Pull out the lines of the records, starting at the line that has "Given: Click the thermometer temperature icon" and stopping after the line that has "Looking at the". Copy them word for word and leave the pictures out.

- **Material to process**:
>> begin
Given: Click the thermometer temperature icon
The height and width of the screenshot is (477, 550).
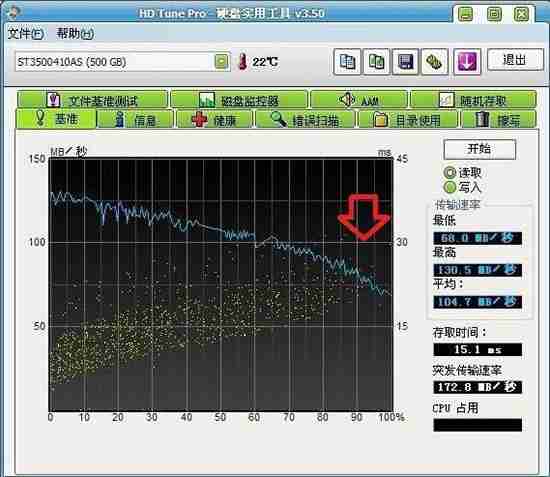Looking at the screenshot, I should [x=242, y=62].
>> end
>> begin
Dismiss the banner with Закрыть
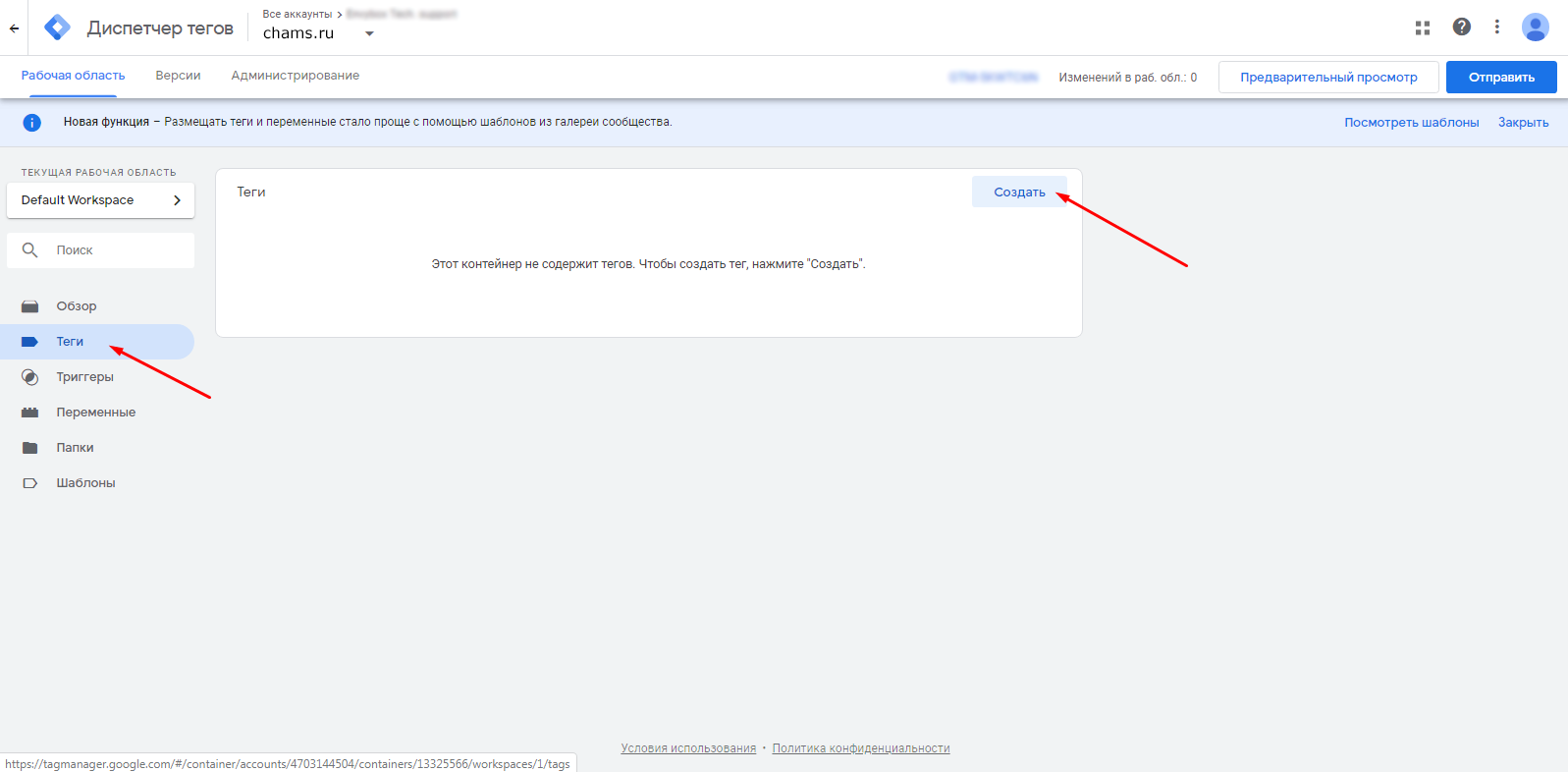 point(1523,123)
>> end
- **Exercise output**:
Given: Click the thermometer temperature icon
The height and width of the screenshot is (477, 550).
Looking at the screenshot, I should [x=242, y=62].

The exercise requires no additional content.